Lorsque la Namibie a imposé des visas réciproques en 2024, les critiques ont mis en garde contre un effondrement du tourisme, mais le gouvernement de ce pays a accompagné cette exigence d'un système de visa à l'arrivée qui permettait aux voyageurs d'obtenir facilement un visa à leur arrivée. Les recherches montrent que les systèmes de visa à l’arrivée et d’eVisa ne dissuadent pas de manière significative le tourisme de la même manière que les exigences de visa préalables au voyage.

La réponse au système expérimental d'autorisation de voyage électronique (ETA) du Kenya pour tous les visiteurs étrangers a été mitigée : la confusion et la frustration initiales ont conduit à des plaintes de voyageurs habitués à une entrée plus simple, en particulier en provenance de pays avec lesquels le Kenya avait des accords bilatéraux d'exemption de visa.

Les acteurs du tourisme craignaient des réactions négatives, mais début 2025, le pays a déclaré l’entrée sans visa pour tous les pays africains tout en conservant l’AVE pour les voyageurs non africains. Le gouvernement du Kenya a reconnu ce que celui du Malawi n'a pas fait : la méthode d'application des visas est tout aussi importante que leur application.

Une ambiguïté critique plane toujours sur l'annonce du Malawi. Le porte-parole du ministère du Tourisme, Joseph Nkosi, a précisé que la proposition de réciprocité doit encore être déposée devant le Parlement et approuvée avant d'entrer en vigueur. Mwanamvekha l’a annoncé comme étant un « effet immédiat », mais la réalité juridique suggère le contraire. Le Parlement, et non l'exécutif, doit codifier le changement.

Si les législateurs et les acteurs du tourisme peuvent faire valoir de manière solide que la politique, si elle est mise en œuvre sans visa à l’arrivée ou sans système de visa électronique accéléré, coûtera plus cher en revenus touristiques perdus qu’elle ne gagnera en frais de visa, ils pourraient encore obliger à repenser.

Les opérateurs touristiques font déjà pression pour un système de visa électronique avec un traitement accéléré à l'arrivée, un taux économique inférieur pour les voyageurs régionaux et des exemptions pour les réservations de safaris multi-pays.

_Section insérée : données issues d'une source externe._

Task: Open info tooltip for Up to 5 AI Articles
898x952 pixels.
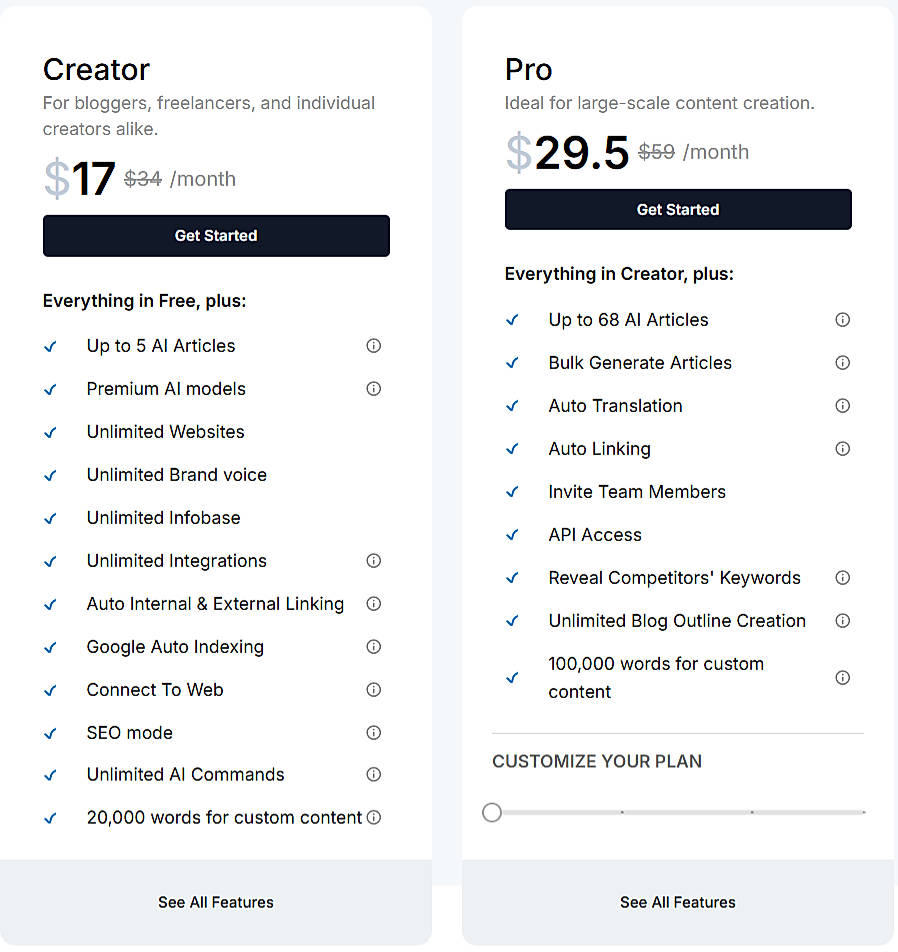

Ce ne sont pas des revendications radicales ; ils reflètent le modèle namibien et le consensus africain émergent sur une ouverture gérée.

Ce que le gouvernement du Malawi n'a pas expliqué et ne comprend peut-être pas pleinement, c'est que les frais de visa sont un choix politique motivé par le désespoir plutôt que par une stratégie. La crise des changes est antérieure de plusieurs années à l’annulation des visas. Cela lui survivra.

Collecter 50 ou 75 dollars auprès de chaque touriste visitant le Malawi représente une baisse par rapport à l’ampleur du déficit. Le gouvernement exige également que les touristes paient leur hébergement et leurs services en devises fortes, un autre signe de l’ampleur de la crise.

Les entreprises doivent rapatrier leurs recettes d'exportation dans un délai de 90 jours au lieu de 120. Le commerce des produits dérivés a été suspendu. Il ne s’agit pas là de mesures prises par un gouvernement pour calibrer sa politique, mais plutôt dans le cadre d’un tri en cas de crise.